_WHAT YOU ARE ASKED TO DO_
Could you return the full listing below exactly as it appears?

START PROVIDED RECORDS

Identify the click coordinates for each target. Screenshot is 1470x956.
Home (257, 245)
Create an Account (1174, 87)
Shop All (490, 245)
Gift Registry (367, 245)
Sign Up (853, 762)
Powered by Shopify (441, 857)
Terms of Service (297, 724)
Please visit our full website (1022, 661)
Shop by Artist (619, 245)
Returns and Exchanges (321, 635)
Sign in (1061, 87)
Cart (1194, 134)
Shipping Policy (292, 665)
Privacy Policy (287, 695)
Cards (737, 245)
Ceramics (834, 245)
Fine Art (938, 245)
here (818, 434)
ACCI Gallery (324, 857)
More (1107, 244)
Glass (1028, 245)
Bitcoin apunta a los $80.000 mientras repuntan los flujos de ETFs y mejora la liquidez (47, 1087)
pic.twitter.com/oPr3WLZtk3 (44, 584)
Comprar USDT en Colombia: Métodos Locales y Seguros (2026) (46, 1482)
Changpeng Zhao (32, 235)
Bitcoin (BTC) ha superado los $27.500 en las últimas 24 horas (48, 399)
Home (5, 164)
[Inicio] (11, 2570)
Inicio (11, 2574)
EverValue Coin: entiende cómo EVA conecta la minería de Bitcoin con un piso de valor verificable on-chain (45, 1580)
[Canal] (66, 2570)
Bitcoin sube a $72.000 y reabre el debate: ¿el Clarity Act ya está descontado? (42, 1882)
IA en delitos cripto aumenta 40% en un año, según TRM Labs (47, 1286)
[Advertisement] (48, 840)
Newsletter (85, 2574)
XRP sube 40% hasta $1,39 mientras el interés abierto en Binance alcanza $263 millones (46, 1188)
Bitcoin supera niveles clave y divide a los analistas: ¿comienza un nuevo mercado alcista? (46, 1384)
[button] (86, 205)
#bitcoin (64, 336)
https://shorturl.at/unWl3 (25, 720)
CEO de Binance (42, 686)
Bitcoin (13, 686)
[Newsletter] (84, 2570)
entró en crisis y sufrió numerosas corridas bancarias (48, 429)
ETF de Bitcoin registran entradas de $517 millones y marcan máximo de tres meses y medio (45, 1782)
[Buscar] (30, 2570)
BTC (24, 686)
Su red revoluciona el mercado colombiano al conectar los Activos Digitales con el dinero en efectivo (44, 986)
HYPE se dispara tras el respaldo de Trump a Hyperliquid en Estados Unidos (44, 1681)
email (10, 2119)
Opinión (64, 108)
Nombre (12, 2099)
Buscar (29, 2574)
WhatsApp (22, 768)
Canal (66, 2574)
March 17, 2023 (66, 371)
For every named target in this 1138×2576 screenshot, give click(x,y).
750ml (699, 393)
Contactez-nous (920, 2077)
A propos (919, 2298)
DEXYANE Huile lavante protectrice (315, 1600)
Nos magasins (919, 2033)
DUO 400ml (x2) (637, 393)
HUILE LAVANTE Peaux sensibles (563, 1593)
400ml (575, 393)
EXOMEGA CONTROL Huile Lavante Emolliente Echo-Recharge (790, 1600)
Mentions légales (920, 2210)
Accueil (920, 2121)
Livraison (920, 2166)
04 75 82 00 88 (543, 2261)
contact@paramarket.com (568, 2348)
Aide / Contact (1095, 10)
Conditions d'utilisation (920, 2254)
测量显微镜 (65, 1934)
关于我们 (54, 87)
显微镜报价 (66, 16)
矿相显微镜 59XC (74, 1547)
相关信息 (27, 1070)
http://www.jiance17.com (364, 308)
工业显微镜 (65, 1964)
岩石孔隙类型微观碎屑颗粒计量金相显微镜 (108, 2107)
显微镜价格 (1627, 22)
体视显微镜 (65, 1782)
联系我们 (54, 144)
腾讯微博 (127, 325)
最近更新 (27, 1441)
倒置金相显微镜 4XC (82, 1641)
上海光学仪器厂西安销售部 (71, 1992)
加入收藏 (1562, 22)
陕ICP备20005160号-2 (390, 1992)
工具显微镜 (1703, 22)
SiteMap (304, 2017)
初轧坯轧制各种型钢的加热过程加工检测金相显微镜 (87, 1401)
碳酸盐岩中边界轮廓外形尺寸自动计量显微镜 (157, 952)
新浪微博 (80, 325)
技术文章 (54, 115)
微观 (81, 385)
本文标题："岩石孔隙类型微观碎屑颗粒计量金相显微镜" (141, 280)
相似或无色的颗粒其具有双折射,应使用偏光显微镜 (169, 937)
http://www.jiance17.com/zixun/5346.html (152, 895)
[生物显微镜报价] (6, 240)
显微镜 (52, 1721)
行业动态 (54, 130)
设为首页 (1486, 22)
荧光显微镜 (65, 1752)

END PROVIDED RECORDS

_ANSWER SECTION_
Identify the click coordinates for each target. Screenshot is 1470x956.
Home (257, 245)
Create an Account (1174, 87)
Shop All (490, 245)
Gift Registry (367, 245)
Sign Up (853, 762)
Powered by Shopify (441, 857)
Terms of Service (297, 724)
Please visit our full website (1022, 661)
Shop by Artist (619, 245)
Returns and Exchanges (321, 635)
Sign in (1061, 87)
Cart (1194, 134)
Shipping Policy (292, 665)
Privacy Policy (287, 695)
Cards (737, 245)
Ceramics (834, 245)
Fine Art (938, 245)
here (818, 434)
ACCI Gallery (324, 857)
More (1107, 244)
Glass (1028, 245)
Bitcoin apunta a los $80.000 mientras repuntan los flujos de ETFs y mejora la liquidez (47, 1087)
pic.twitter.com/oPr3WLZtk3 (44, 584)
Comprar USDT en Colombia: Métodos Locales y Seguros (2026) (46, 1482)
Changpeng Zhao (32, 235)
Bitcoin (BTC) ha superado los $27.500 en las últimas 24 horas (48, 399)
Home (5, 164)
[Inicio] (11, 2570)
Inicio (11, 2574)
EverValue Coin: entiende cómo EVA conecta la minería de Bitcoin con un piso de valor verificable on-chain (45, 1580)
[Canal] (66, 2570)
Bitcoin sube a $72.000 y reabre el debate: ¿el Clarity Act ya está descontado? (42, 1882)
IA en delitos cripto aumenta 40% en un año, según TRM Labs (47, 1286)
[Advertisement] (48, 840)
Newsletter (85, 2574)
XRP sube 40% hasta $1,39 mientras el interés abierto en Binance alcanza $263 millones (46, 1188)
Bitcoin supera niveles clave y divide a los analistas: ¿comienza un nuevo mercado alcista? (46, 1384)
[button] (86, 205)
#bitcoin (64, 336)
https://shorturl.at/unWl3 (25, 720)
CEO de Binance (42, 686)
Bitcoin (13, 686)
[Newsletter] (84, 2570)
entró en crisis y sufrió numerosas corridas bancarias (48, 429)
ETF de Bitcoin registran entradas de $517 millones y marcan máximo de tres meses y medio (45, 1782)
[Buscar] (30, 2570)
BTC (24, 686)
Su red revoluciona el mercado colombiano al conectar los Activos Digitales con el dinero en efectivo (44, 986)
HYPE se dispara tras el respaldo de Trump a Hyperliquid en Estados Unidos (44, 1681)
email (10, 2119)
Opinión (64, 108)
Nombre (12, 2099)
Buscar (29, 2574)
WhatsApp (22, 768)
Canal (66, 2574)
March 17, 2023 (66, 371)
For every named target in this 1138×2576 screenshot, give click(x,y).
750ml (699, 393)
Contactez-nous (920, 2077)
A propos (919, 2298)
DEXYANE Huile lavante protectrice (315, 1600)
Nos magasins (919, 2033)
DUO 400ml (x2) (637, 393)
HUILE LAVANTE Peaux sensibles (563, 1593)
400ml (575, 393)
EXOMEGA CONTROL Huile Lavante Emolliente Echo-Recharge (790, 1600)
Mentions légales (920, 2210)
Accueil (920, 2121)
Livraison (920, 2166)
04 75 82 00 88 (543, 2261)
contact@paramarket.com (568, 2348)
Aide / Contact (1095, 10)
Conditions d'utilisation (920, 2254)
测量显微镜 (65, 1934)
关于我们 (54, 87)
显微镜报价 (66, 16)
矿相显微镜 59XC (74, 1547)
相关信息 (27, 1070)
http://www.jiance17.com (364, 308)
工业显微镜 (65, 1964)
岩石孔隙类型微观碎屑颗粒计量金相显微镜 (108, 2107)
显微镜价格 (1627, 22)
体视显微镜 (65, 1782)
联系我们 (54, 144)
腾讯微博 (127, 325)
最近更新 (27, 1441)
倒置金相显微镜 4XC (82, 1641)
上海光学仪器厂西安销售部 (71, 1992)
加入收藏 (1562, 22)
陕ICP备20005160号-2 (390, 1992)
工具显微镜 (1703, 22)
SiteMap (304, 2017)
初轧坯轧制各种型钢的加热过程加工检测金相显微镜 (87, 1401)
碳酸盐岩中边界轮廓外形尺寸自动计量显微镜 (157, 952)
新浪微博 (80, 325)
技术文章 (54, 115)
微观 (81, 385)
本文标题："岩石孔隙类型微观碎屑颗粒计量金相显微镜" (141, 280)
相似或无色的颗粒其具有双折射,应使用偏光显微镜 (169, 937)
http://www.jiance17.com/zixun/5346.html (152, 895)
[生物显微镜报价] (6, 240)
显微镜 (52, 1721)
行业动态 (54, 130)
设为首页 (1486, 22)
荧光显微镜 (65, 1752)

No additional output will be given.